# signal extender but no connection



## okeee (May 14, 2006)

Hi, I purchased a TP Link wireless range extender to extend the signal from the router to another room for mobile and tablets. The range extender works good, i can see the signal is boosted to max. However, after connecting there is no internet connection despite a solid wireless connection. internet works fine, when the mobiles are next to the router, internet works fine. 

I connected the extender via the WPS button from router, described in the manual. 

range extender: TP-link wireless 300N range extender
router: Ubee EVW3200


----------



## etaf (Dec 28, 2008)

have a read here ,
How to setup a Wireless Repeater | Tech Support Forum
this tutorial is very good, and you maybe able to setup manually rather than using WPS button

have you setup to use the main router IP DHCP address service ?

can we see an ipconfig /all when connected to the main router and then another when connected to the wireless extender please

*------------------------------------------------------------------------*
* ipconfig /all *

We would like to see the results from an *ipconfig /all* - post back the results in a reply here.

If you cannot access the internet with this PC, then you will need to paste the results into something like notepad and then copy onto a machine that can access the internet and post the results in a reply here.
Save the file to a USB flash drive or other removable media.
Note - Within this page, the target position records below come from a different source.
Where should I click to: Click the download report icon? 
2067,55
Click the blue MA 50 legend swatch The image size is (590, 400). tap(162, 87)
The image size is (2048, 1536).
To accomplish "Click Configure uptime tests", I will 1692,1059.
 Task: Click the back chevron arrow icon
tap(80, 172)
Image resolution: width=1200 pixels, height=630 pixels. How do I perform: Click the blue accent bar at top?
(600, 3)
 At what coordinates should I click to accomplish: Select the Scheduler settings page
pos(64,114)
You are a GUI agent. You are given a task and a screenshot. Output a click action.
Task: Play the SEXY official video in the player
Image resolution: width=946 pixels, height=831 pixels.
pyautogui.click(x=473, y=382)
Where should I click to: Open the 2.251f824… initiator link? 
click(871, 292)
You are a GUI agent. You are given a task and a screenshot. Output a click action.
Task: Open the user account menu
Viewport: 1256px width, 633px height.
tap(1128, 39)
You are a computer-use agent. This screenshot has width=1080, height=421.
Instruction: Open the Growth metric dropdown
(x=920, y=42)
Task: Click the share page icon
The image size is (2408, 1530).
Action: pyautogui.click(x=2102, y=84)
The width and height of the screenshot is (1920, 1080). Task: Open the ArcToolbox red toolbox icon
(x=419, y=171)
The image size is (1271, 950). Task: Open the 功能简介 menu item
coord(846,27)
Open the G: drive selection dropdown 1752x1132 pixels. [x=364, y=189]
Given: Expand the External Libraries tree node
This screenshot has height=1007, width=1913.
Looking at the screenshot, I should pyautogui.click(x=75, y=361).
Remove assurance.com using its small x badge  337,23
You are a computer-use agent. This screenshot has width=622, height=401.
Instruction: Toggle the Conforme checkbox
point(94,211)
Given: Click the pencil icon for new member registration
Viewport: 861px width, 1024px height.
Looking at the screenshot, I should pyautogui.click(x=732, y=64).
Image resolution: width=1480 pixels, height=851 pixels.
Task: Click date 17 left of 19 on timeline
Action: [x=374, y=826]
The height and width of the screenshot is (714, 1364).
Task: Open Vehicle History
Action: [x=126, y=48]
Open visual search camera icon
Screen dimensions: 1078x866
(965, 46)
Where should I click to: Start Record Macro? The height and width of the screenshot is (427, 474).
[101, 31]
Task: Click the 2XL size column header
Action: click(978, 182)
Plug it into the working computer with internet access and copy the file and paste here.

If you do not have another PC - do you have a phone connected to the internet - can you photograph the result and post the image in a reply 
Note: you will see entries named *Tunnel adapter Teredo Tunneling Pseudo-Interface:* we dont need to see that information - JUST the infomation above those entries

For Windows 8 
To open a Cmd Prompt or an Administrator Cmd prompt from the Desktop. 
How to open an Elevated Command Prompt in Windows 8
Use Win + X and choose Command Prompt or Command Prompt (Admin) from the list.​
For windows version, XP, Vista, W7
Hold the *Windows* key and press *R*

Now type *CMD* 

Now press *Enter* to open a command prompt box (A new dialogue box - black with white font, will appear on screen ):​
In the command prompt window that opens, type the following command:

_Note that there is a space before the /ALL, but there is *NOT* a space after the / in the following command._

* ipconfig /all > network.txt & network.txt *​
It will export the results into notepad and then automatically open the notepad and display on your screen.

Now all you need to do is copy and paste those results into a reply here
to do that:
From the notepad menu - choose *Edit* - *Select all* 
all the text will now be highlighted
Next
From the notepad menu - choose *Edit* - *Copy* 

Now go back to the forum - goto the reply and then right click in the reply box and *paste* the results. 
The results from the notepad should now appear in the forum reply.
*------------------------------------------------------------------------*


----------



## etaf (Dec 28, 2008)

closing 
duplicated here
http://www.techsupportforum.com/forums/f31/signal-extender-but-no-connection-854314.html

please do not duplicate posts


----------



## Corday (Mar 3, 2010)

Now merged into this one. Opened.


----------